[Opening EXCERPTED PASSAGE section]

American trade association executive

Matthew R. Shay (born 1962) is an American trade association executive currently serving as the president and CEO of the National Retail Federation. He is a frequent guest on CNBC, Fox Business Network, and Bloomberg Television.

== Education ==
Shay is a graduate of Wittenberg University in Springfield, Ohio and The Ohio State University College of Law, and holds a master's degree in business administration from the Georgetown University McDonough School of Business. He also holds an honorary doctor of humane letters from Wittenberg University and an honorary degree of professional designation in merchandise marketing from the Fashion Institute of Design and Merchandising.

== Career ==
Before joining the National Retail Federation, Shay served as president and CEO of the International Franchise Association (IFA). Under his leadership, IFA restored the flow of credit to cash-strapped retail and other franchise businesses during the national recession.

Shay joined IFA in 1993, serving in a variety of capacities, including executive vice president and chief counsel, before being named president and CEO in 2004. Prior to joining IFA, Shay was assistant general counsel at the Ohio Council of Retail Merchants in Columbus.

[Closing EXCERPTED PASSAGE section]
[Opening INFORMATION SUPPLIED section]

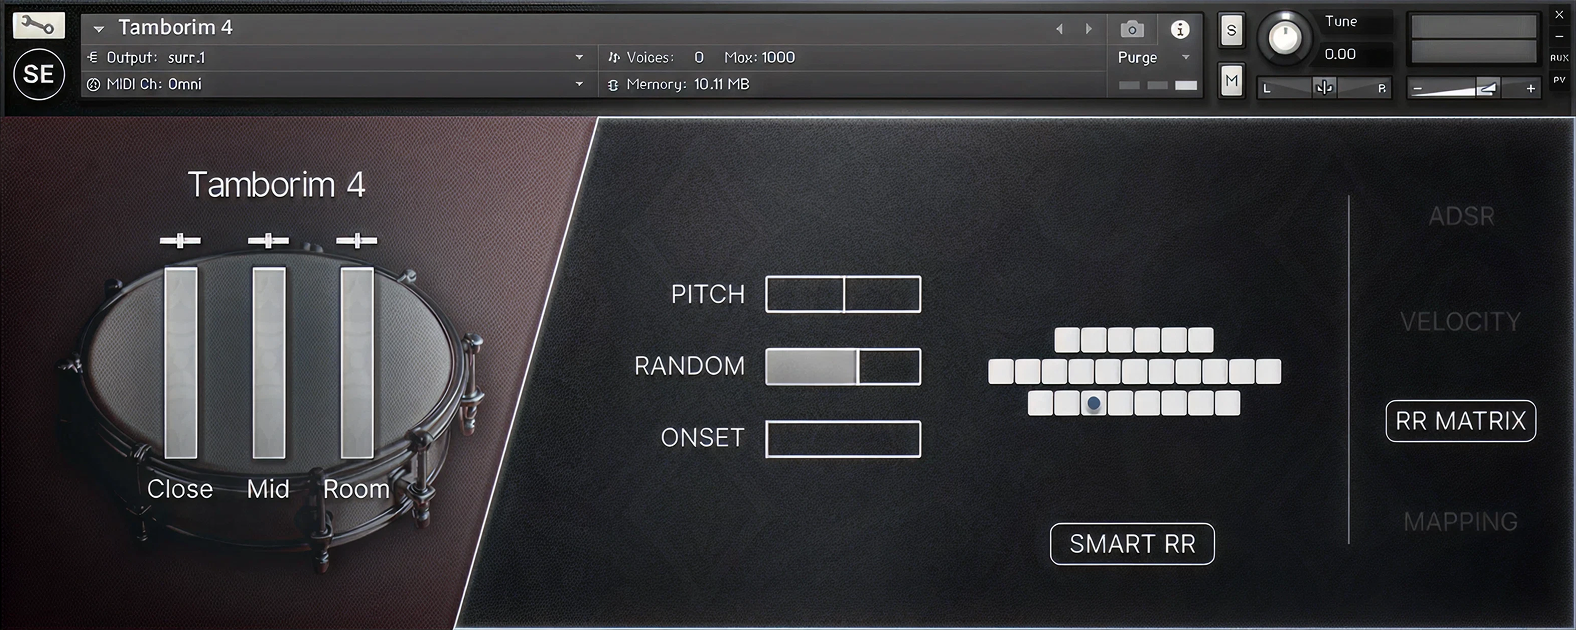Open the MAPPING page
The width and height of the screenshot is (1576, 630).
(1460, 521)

[Closing INFORMATION SUPPLIED section]
[Opening INFORMATION SUPPLIED section]

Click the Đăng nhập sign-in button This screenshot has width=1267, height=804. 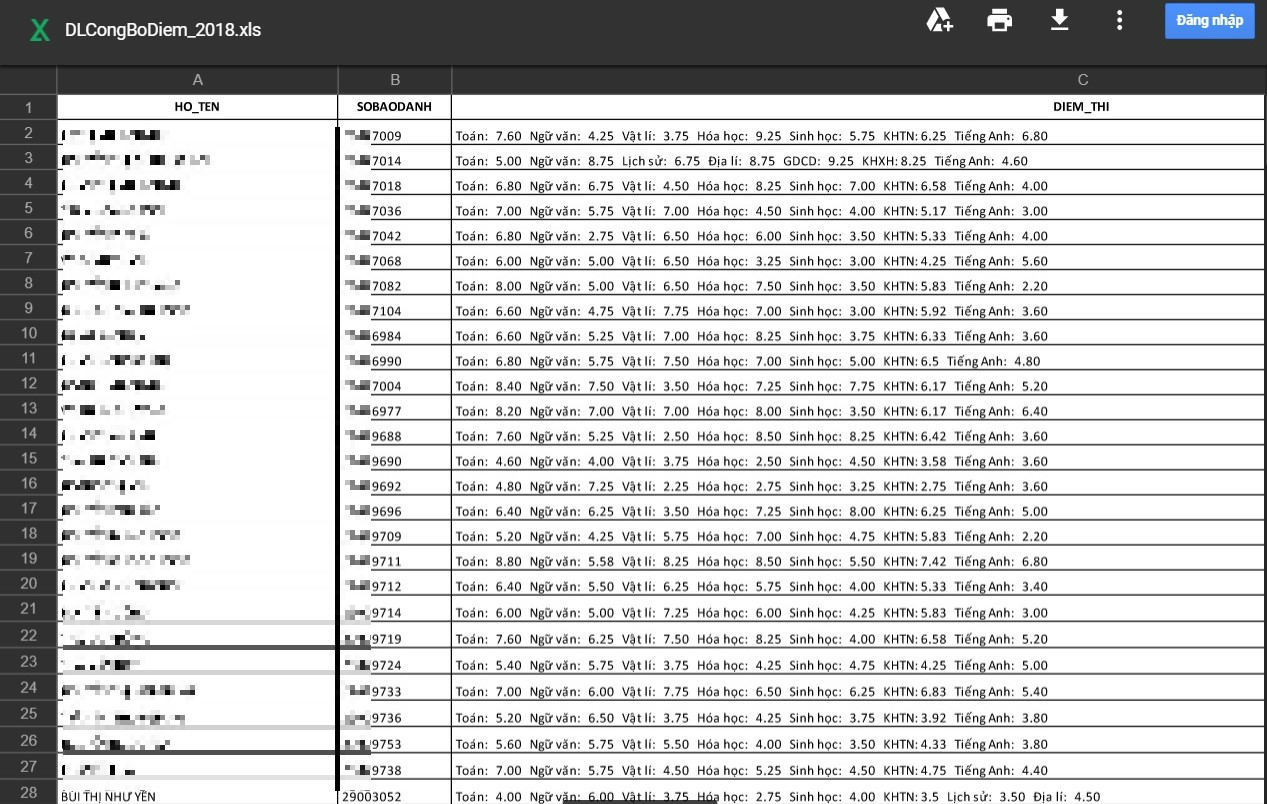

[Closing INFORMATION SUPPLIED section]
[Opening INFORMATION SUPPLIED section]

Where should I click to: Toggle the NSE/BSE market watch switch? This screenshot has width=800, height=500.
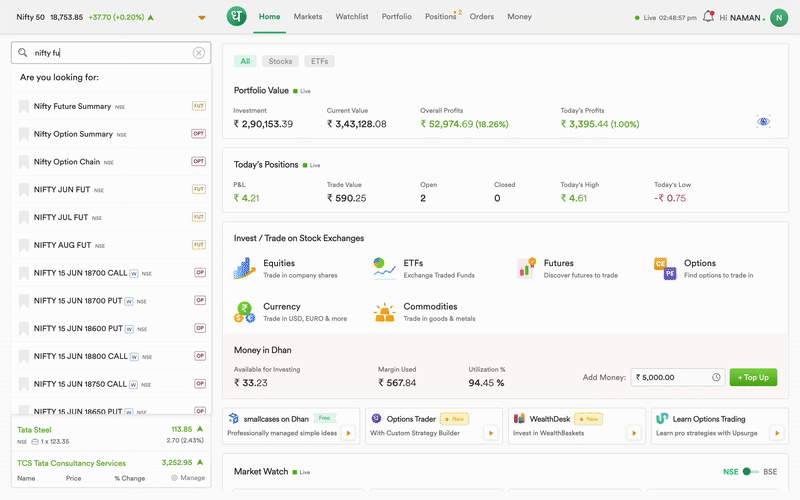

[Closing INFORMATION SUPPLIED section]

WORK ITEM -> Carry on the biography of Matthew R. Shay from its last sentence.

TASK RESULT ->
== Awards and honors ==
Shay serves as chairman of the U.S. Chamber of Commerce Association Committee of 100 and is a member of the board at the U.S. Chamber of Commerce, So Others Might Eat (SOME) and the Ireland Funds America. He previously served as chairman of the ASAE Board of Directors and as a member of the board at the U.S. Capitol Historical Society and the Bryce Harlow Foundation.

In 2016, Shay received the International Franchise Association Dennis Wieczorek Free Enterprise Award. Association TRENDS named Shay the 2019 Association Executive of the Year, and he has been recognized by CEO Update as one of the top 50 nonprofit chief executives in Washington, D.C. Shay has been recognized by CEO Update as the 2020 trade association CEO of the year. He received The Ireland Funds' Business Leadership Award in 2020, and in 2018, Shay was honored with the Father Horace McKenna Humanitarian of the Year from SOME and the Business Leadership Award from The Fund for American Studies.